*EXTRACTED MATERIAL:*
----------------
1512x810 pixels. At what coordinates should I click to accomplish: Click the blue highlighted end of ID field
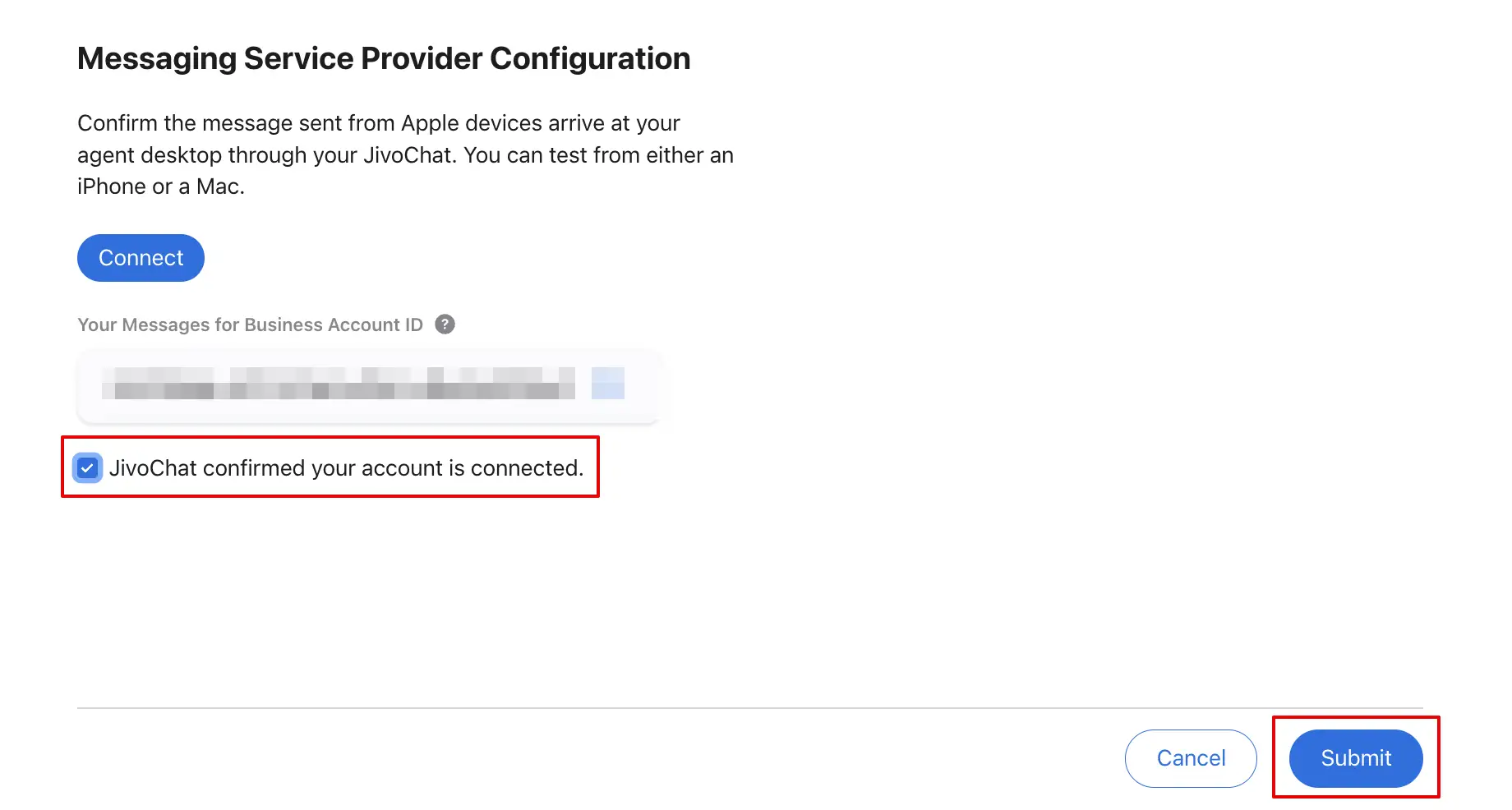tap(607, 383)
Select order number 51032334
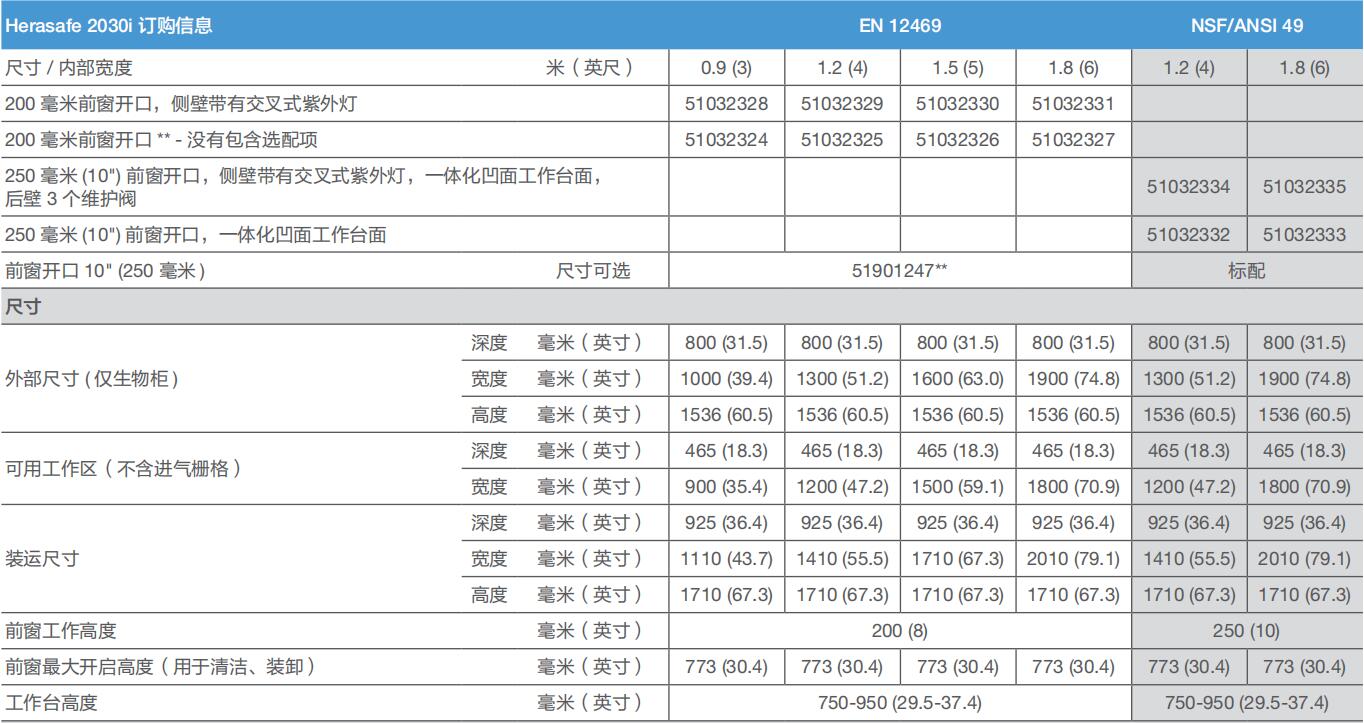1364x723 pixels. point(1189,187)
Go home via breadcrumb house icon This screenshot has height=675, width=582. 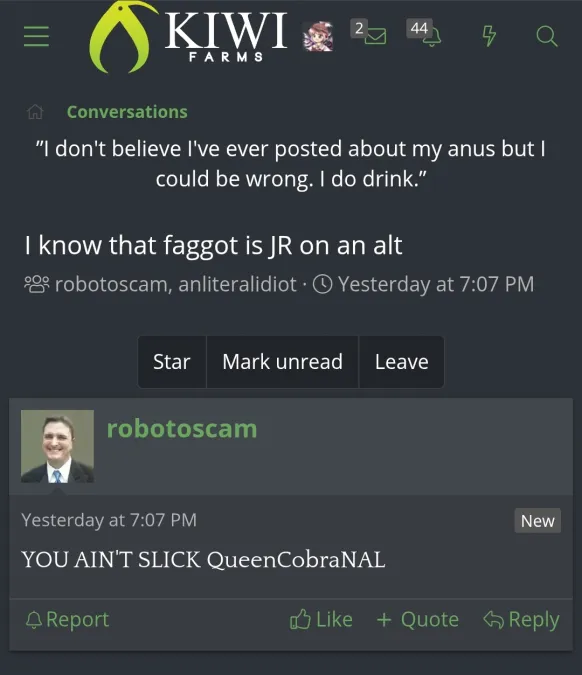[35, 112]
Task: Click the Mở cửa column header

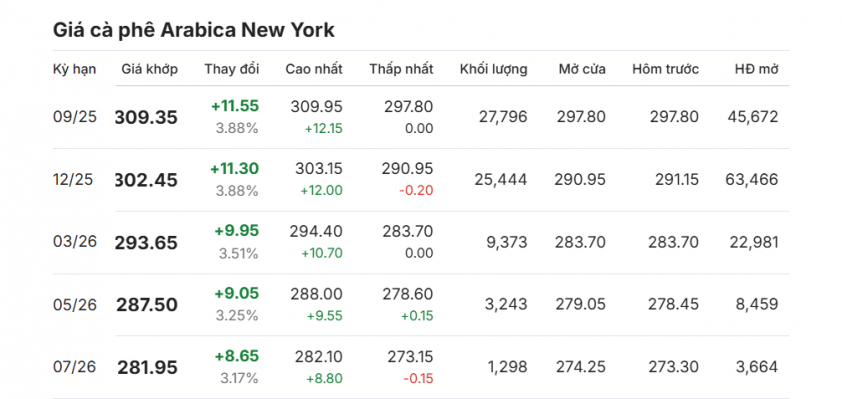Action: [x=582, y=69]
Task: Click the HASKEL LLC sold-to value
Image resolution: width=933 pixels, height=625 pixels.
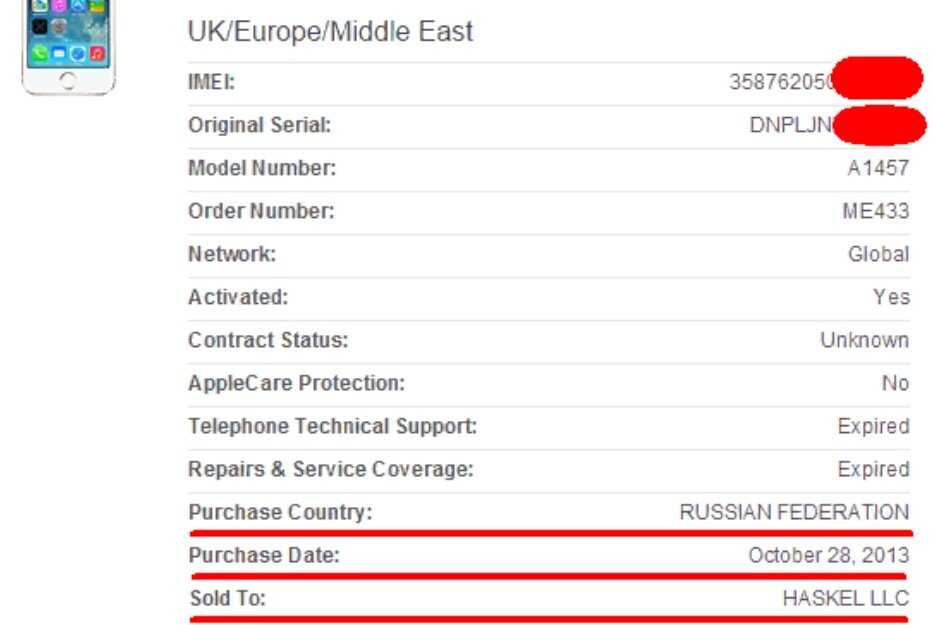Action: 845,599
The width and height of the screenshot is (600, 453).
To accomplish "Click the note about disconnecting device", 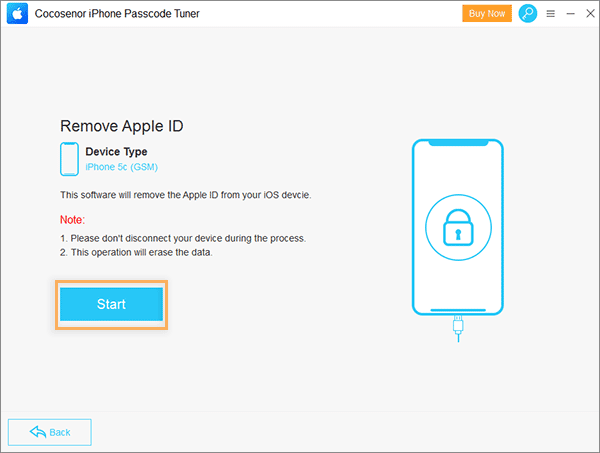I will (x=183, y=238).
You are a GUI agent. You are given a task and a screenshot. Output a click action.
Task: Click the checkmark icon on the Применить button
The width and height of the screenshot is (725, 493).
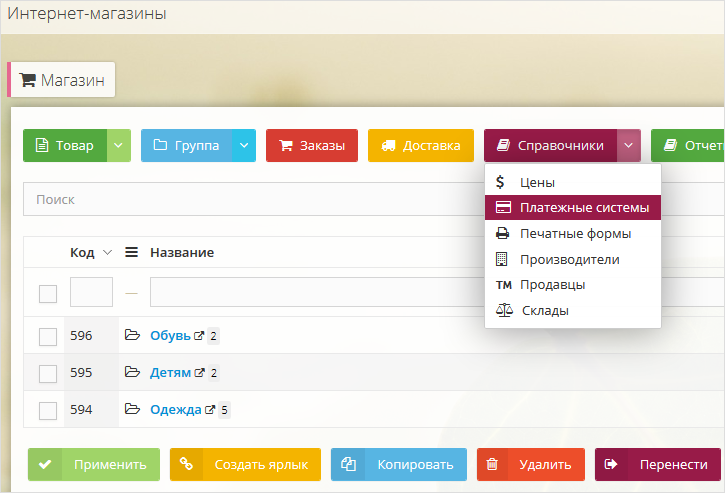point(43,464)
----------------
*GOAL OF THE EXERCISE:* All that the answer may contain is the exact text of the lines from the one with "The width and height of the screenshot is (725, 493)." through the last line of the material, pictures excluded.

*EXERCISE SOLUTION:*
The width and height of the screenshot is (725, 493).
point(43,464)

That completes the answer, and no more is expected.